** START OF SOURCE EXCERPT **
At first I tried something like this:
Ray ray1 = new Ray();
Vector3f originRay1 = new Vector3f(0, 0, 1);
ray1.setOrigin(originRay1);
Vector3f directionRay1 = new Vector3f(0, 0, -1);
ray1.setDirection(directionRay1 );
Ray ray2 = new Ray();
Vector3f originRay2 = new Vector3f(1, 0, 0);
Vector3f directionRay2 = new Vector3f(-1, 0, 0);
ray2.setDirection(directionRay2 );
ray2.setOrigin(originRay2);
CollisionResults results= new CollisionResults();
int collide = ray1.collideWith(ray2, results);
But that throws an UnsupportedCollisionException, so it's not something that can be calculated using two Ray objects.
To be honest I don't know what I expected when I tried this. There can't be any line collision algorithm without taking into account a delta / margin of error of some sort or a different kind of result altogether by, for example, returning the shortest vector between the two lines. Or at least such an algorithm wouldn't make much sense to me!
** END OF SOURCE EXCERPT **
** START OF INFORMATION SUPPLIED **
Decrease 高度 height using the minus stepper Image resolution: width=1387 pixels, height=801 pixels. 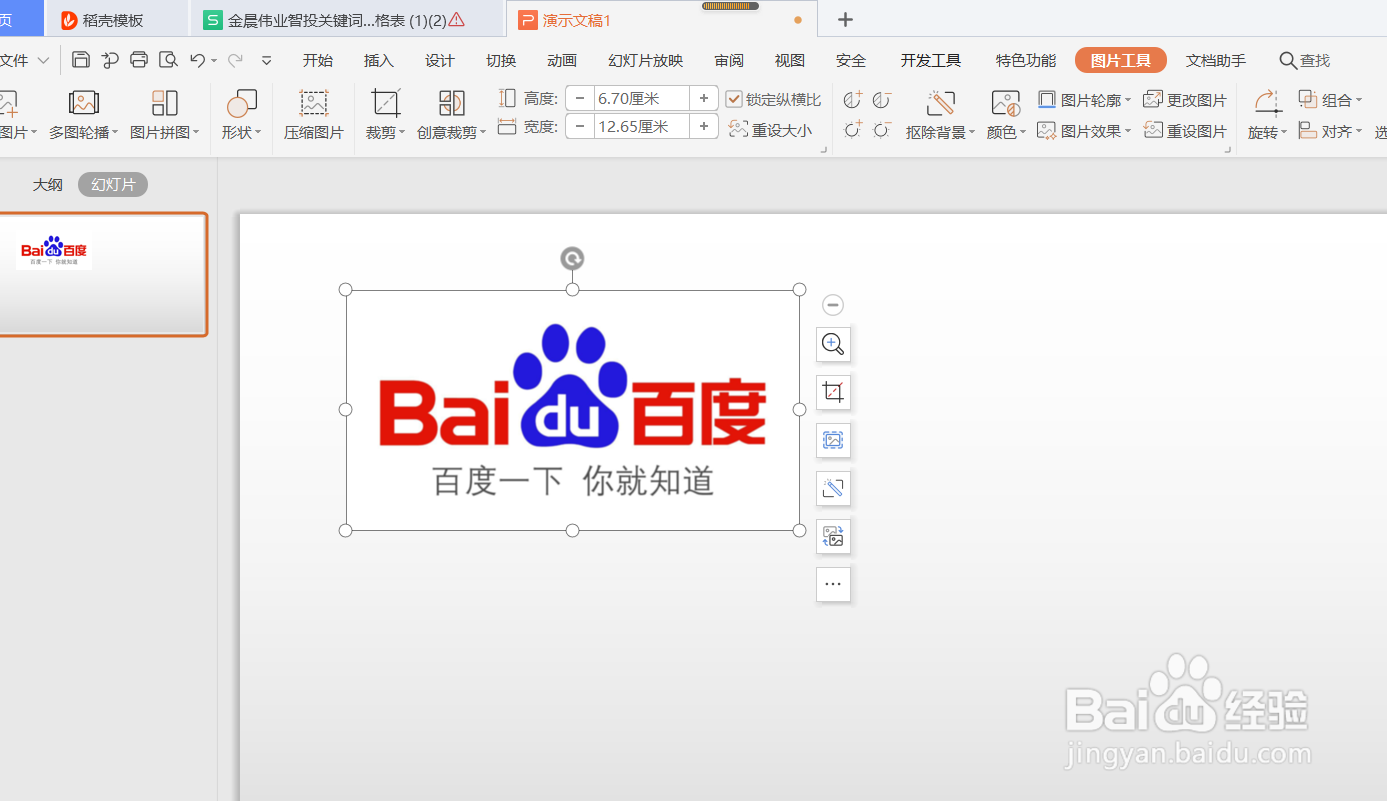[x=580, y=98]
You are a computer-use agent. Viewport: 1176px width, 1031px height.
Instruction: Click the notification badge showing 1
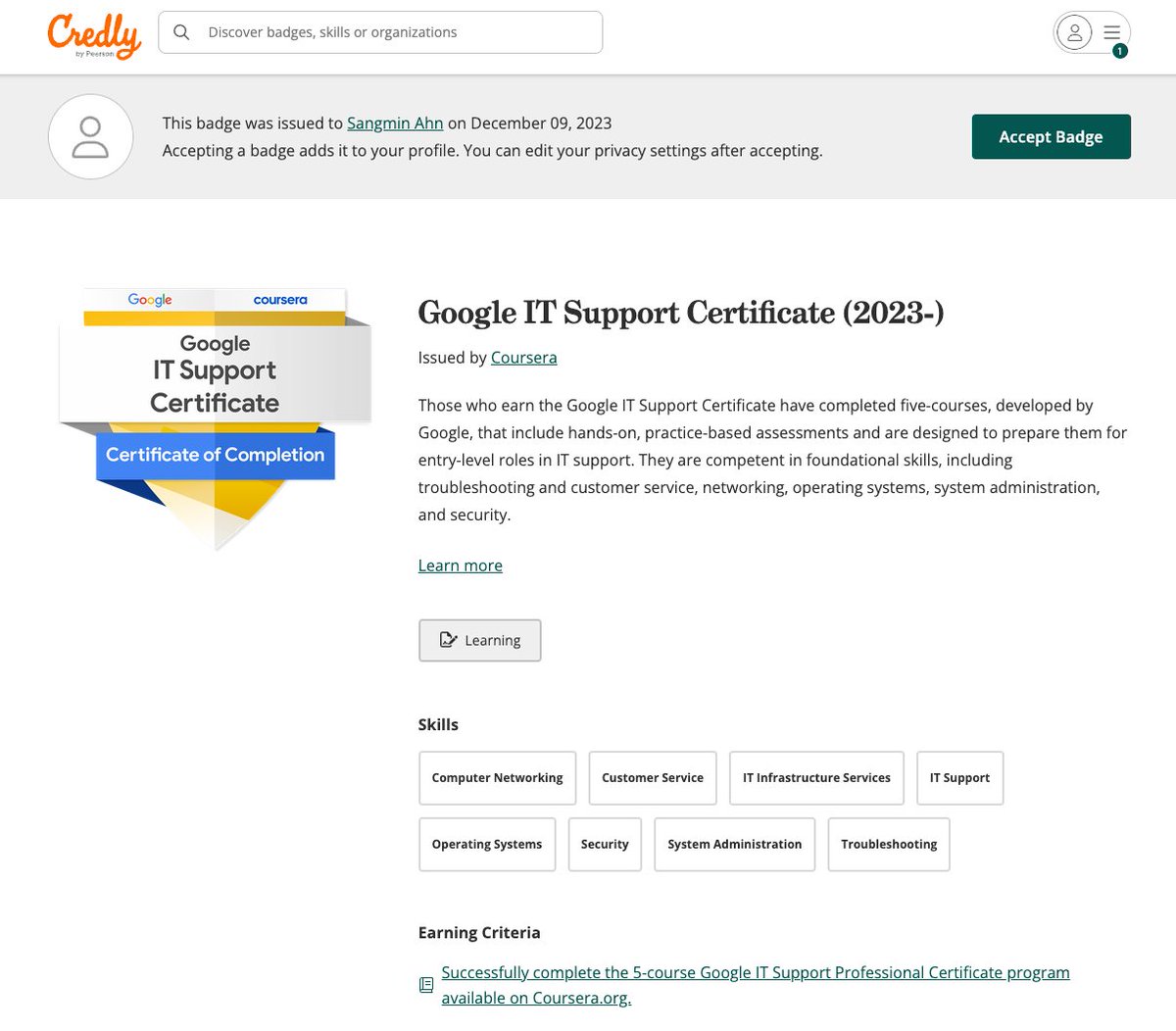(1119, 51)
** END OF INFORMATION SUPPLIED **
* [TO DO]:
1: In the ray collision post, list every variable declared with the type Vector3f.
2: From the ray collision post, output the part that opens with the words containing "At first I tried" and closes with "two Ray objects.".
The material shown alongside the ray collision post has no connection to it.

* [SOLUTIONS BY TASK]:
1: originRay1, directionRay1, originRay2, directionRay2

2:
At first I tried something like this:
Ray ray1 = new Ray();
Vector3f originRay1 = new Vector3f(0, 0, 1);
ray1.setOrigin(originRay1);
Vector3f directionRay1 = new Vector3f(0, 0, -1);
ray1.setDirection(directionRay1 );
Ray ray2 = new Ray();
Vector3f originRay2 = new Vector3f(1, 0, 0);
Vector3f directionRay2 = new Vector3f(-1, 0, 0);
ray2.setDirection(directionRay2 );
ray2.setOrigin(originRay2);
CollisionResults results= new CollisionResults();
int collide = ray1.collideWith(ray2, results);
But that throws an UnsupportedCollisionException, so it's not something that can be calculated using two Ray objects.